> [YOUR GOAL]: Lines from the one containing "Our Shortlettes (116, 73)" through the last line of the data below are to be returned exactly; leave out the rest.

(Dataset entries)
================================

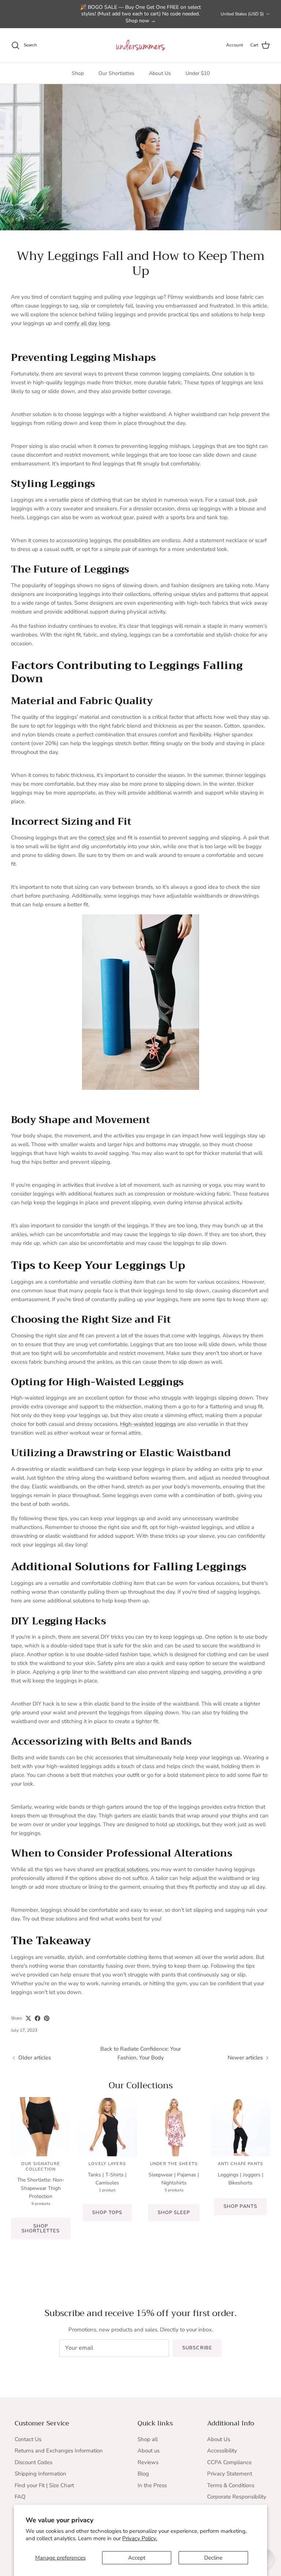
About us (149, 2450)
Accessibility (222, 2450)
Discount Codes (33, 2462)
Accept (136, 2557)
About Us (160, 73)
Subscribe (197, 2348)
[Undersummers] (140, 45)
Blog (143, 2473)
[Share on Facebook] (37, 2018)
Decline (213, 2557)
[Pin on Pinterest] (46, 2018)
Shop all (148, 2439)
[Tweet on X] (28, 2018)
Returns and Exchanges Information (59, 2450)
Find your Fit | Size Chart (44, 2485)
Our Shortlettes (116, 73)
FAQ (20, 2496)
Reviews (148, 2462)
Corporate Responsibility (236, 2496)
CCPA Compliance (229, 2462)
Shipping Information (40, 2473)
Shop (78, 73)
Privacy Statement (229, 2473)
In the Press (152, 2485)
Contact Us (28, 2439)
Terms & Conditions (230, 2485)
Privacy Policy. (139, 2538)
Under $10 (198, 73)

================================

> [EXERCISE OUTPUT]:
Our Shortlettes (116, 73)
FAQ (20, 2496)
Reviews (148, 2462)
Corporate Responsibility (236, 2496)
CCPA Compliance (229, 2462)
Shipping Information (40, 2473)
Shop (78, 73)
Privacy Statement (229, 2473)
In the Press (152, 2485)
Contact Us (28, 2439)
Terms & Conditions (230, 2485)
Privacy Policy. (139, 2538)
Under $10 (198, 73)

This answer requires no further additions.